Due to the building’s configuration, most of the rooms have different designs and layouts. Some are wide, while others are long and narrow, with total sizes varying from 32 to 42 square meters. Olivares estimates 85% of the rooms have a “”magnificent view.”” That’s particularly true of rooms facing the Vltava River and Letná Park, which offers lush green scenery. Ten of the rooms on the executive floor boast terraces.

Along with re-decorating the rooms, Olivares took the opportunity to rearrange parts of the hotel.

“”The casino used to be where the lobby bar is now,”” he explains. “”We moved it to the back of the hotel where there had been offices.””
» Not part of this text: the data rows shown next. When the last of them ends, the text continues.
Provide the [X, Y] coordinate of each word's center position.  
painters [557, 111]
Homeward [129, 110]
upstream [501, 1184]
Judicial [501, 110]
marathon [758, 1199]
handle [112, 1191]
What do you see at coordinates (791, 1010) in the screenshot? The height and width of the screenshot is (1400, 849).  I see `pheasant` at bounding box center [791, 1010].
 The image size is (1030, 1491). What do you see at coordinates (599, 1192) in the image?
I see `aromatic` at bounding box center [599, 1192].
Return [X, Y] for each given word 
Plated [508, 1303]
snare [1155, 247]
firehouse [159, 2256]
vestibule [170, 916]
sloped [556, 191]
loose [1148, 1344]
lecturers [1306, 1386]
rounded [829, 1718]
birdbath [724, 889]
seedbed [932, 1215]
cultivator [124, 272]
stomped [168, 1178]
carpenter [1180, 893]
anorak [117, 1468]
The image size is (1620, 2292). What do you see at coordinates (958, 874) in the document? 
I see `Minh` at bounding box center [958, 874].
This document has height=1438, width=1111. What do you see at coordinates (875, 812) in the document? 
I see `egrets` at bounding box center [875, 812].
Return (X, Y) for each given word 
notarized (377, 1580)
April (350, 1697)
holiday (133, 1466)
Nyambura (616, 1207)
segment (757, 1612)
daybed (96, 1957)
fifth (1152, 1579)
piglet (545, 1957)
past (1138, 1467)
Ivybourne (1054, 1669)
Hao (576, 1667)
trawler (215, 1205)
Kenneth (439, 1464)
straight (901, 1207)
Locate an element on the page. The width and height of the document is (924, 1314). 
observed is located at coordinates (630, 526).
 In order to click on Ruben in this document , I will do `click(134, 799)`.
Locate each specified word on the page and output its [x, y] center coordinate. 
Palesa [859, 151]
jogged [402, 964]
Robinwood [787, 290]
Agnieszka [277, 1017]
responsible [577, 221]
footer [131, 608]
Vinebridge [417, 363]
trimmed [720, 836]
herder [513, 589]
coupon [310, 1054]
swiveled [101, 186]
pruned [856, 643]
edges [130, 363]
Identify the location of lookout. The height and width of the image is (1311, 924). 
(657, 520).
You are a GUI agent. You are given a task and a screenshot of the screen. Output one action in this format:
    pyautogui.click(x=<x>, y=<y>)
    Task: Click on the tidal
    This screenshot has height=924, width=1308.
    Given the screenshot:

Olivares also moved the restaurant, bar and conference rooms from the fifth floor to the first. “”It doesn’t make sense to go into a hotel and up the elevator to the restaurant or meeting rooms,”” he says. “”Plus, we were able to add 30 rooms.””

The lobby lounge and bar area is dominated by wood, rusts and beiges. Mother-of-pearl lamp shades, recessed lighting and strategically placed pillars give the space a look of muted warmth. Big, comfy couches welcome you to the lounge area, which is dominated at one end by a grand piano, and at the other by a large horseshoe-shaped bar. Hanging above the bar are squares of stained glass, which add a modern touch to what is otherwise a classic look.

Upstairs, because of the variety of room configurations, each floor has a unique look. “”The second floor windows aren’t as big,”” says Olivares. “”We wanted a design that was light and welcoming.””

This was achieved by pairing shades of red with golden hues. The brick coloring gives the rooms a warm, welcoming feel, while the yellows brighten the atmosphere during Prague’s long, dark winters.

A different approach was taken on the third and fourth floors. “”These floors have modern colors,”” explains Olivares. “”The rooms have larger windows, so we wanted to be a bit bolder.””

The designers introduced green shades into the third floor, which gives the rooms an earthy glow. Shades of red, including variations of rust and brick, dominate the fourth floor.

The fifth floor is where Olivares decided he really wanted to make a splash. “”I wanted to create an executive floor with novel coloring,”” he says. “”We considered several proposals on carpets, bedspreads, etc. After several samples, I decided on a noble color, one that is easy and relaxing.””

That noble color is blue, and Olivares used a variety of shades ranging from navy to cornflower to get a rich but relaxed look. Shades of green-blue and turquoise are mixed in, and mauves and yellows enhance the glow.

Certain themes resonate through all the rooms. Warm-colored wood furniture is used throughout, creating a simple complement to whichever color scheme it’s supporting. Hourglass-shaped lamps, both bedside and on the floor, add another elegant, understated touch.

Even the curtains add a distinctive note, in their own quiet way. “”They are sand-colored, in between beige and cream,”” says Olivares.

In the end, all the individual touches added up to just what Olivares had in mind. “”I believe the whole look [of the hotel now] is a noble and classical design,”” he says.